(Collected data)

*** Block opens ***

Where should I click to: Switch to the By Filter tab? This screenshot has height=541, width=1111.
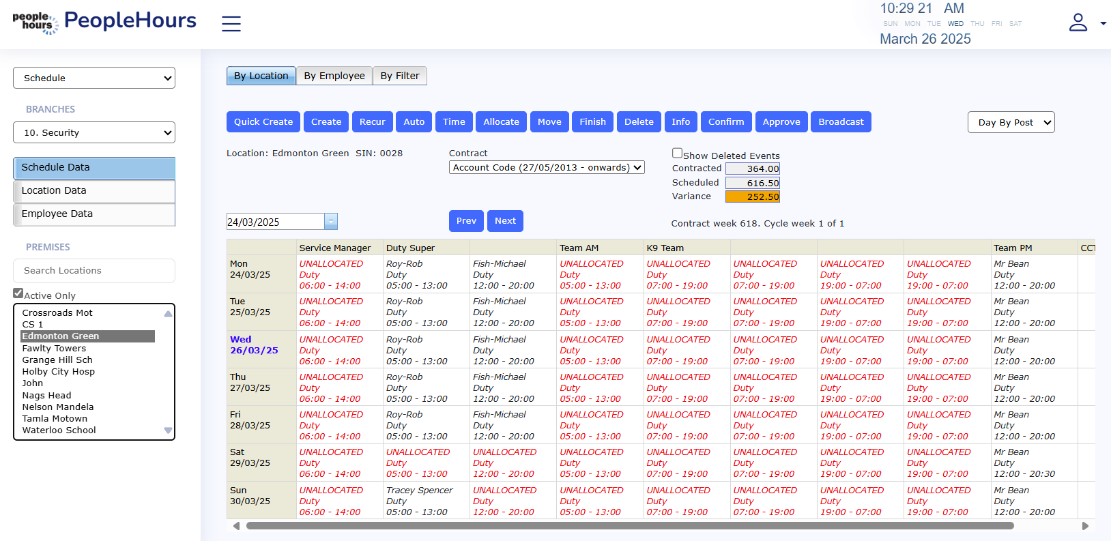[x=400, y=76]
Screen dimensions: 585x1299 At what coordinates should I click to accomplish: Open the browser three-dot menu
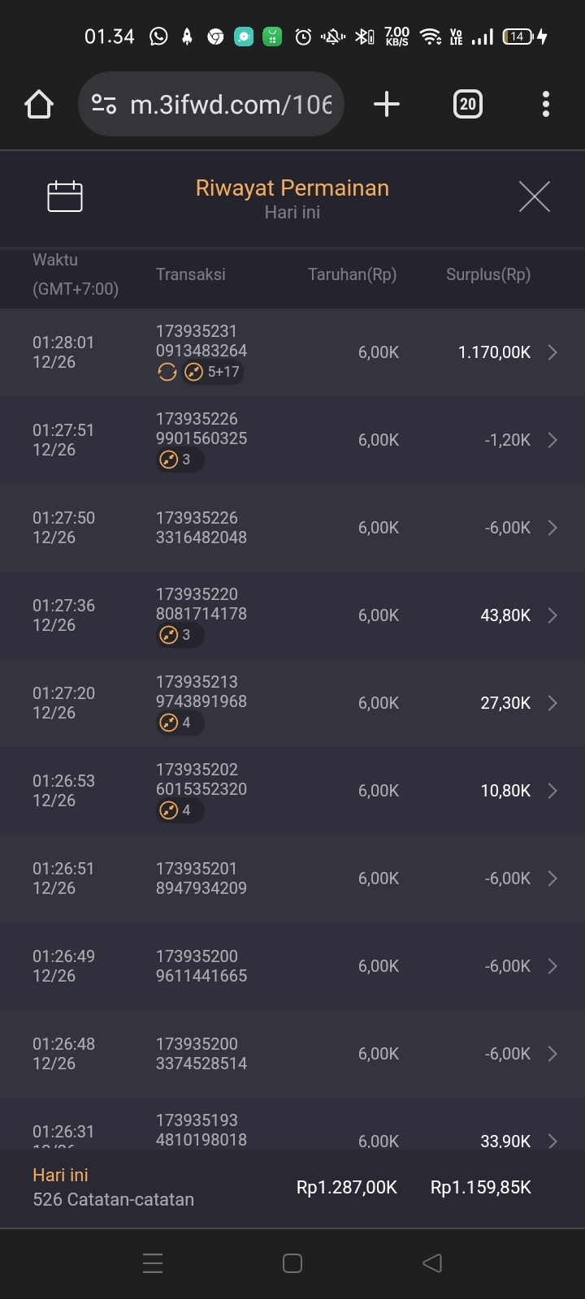coord(545,104)
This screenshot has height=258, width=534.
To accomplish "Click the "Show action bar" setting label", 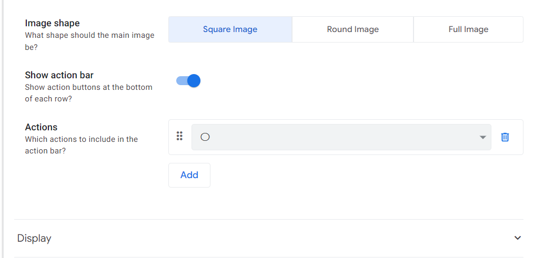I will click(59, 75).
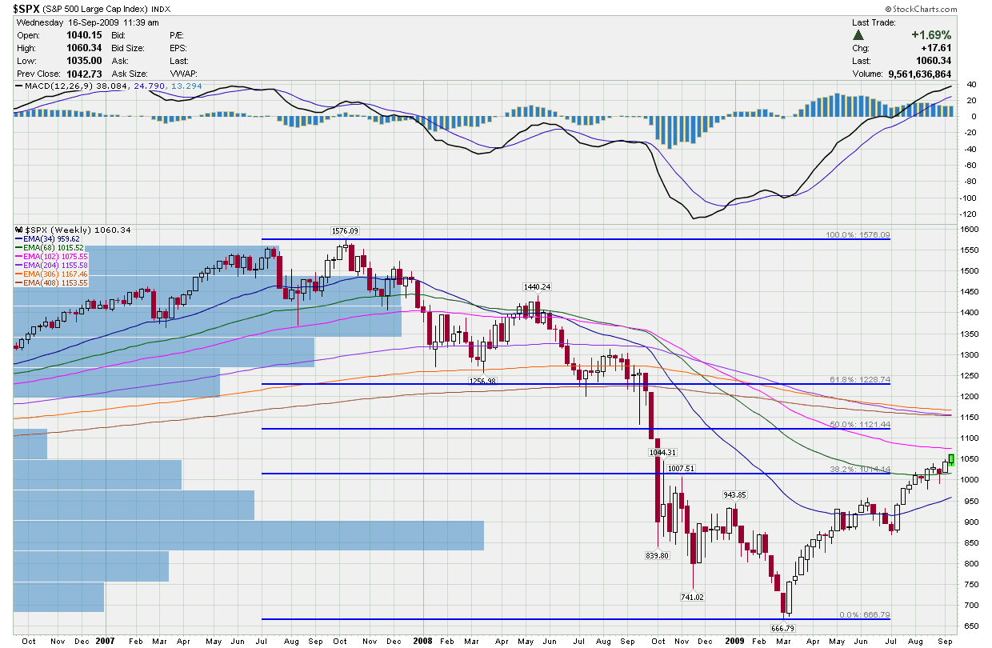This screenshot has width=992, height=648.
Task: Click the 839.80 price callout
Action: 657,554
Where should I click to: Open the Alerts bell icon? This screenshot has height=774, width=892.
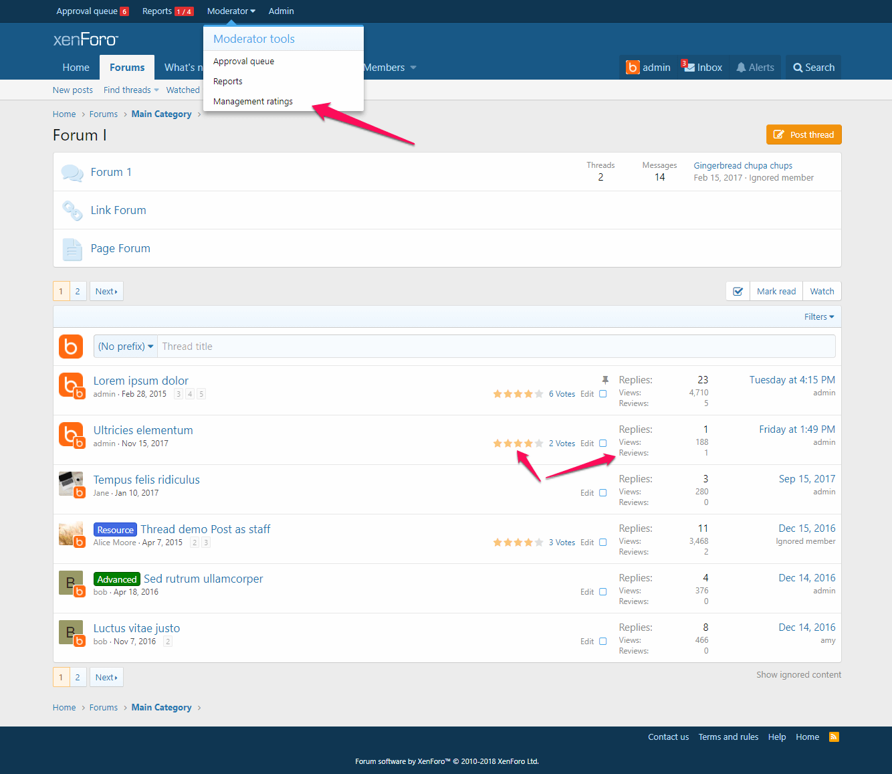741,68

*** Block closes ***

• [Your instructions]
Copy exactly, and only, the lines running from the one containing "Where should I click to: Open" through the final line of the data, and omit the pictures.

• [Expected answer]
Where should I click to: Open the Alerts bell icon? This screenshot has height=774, width=892.
741,68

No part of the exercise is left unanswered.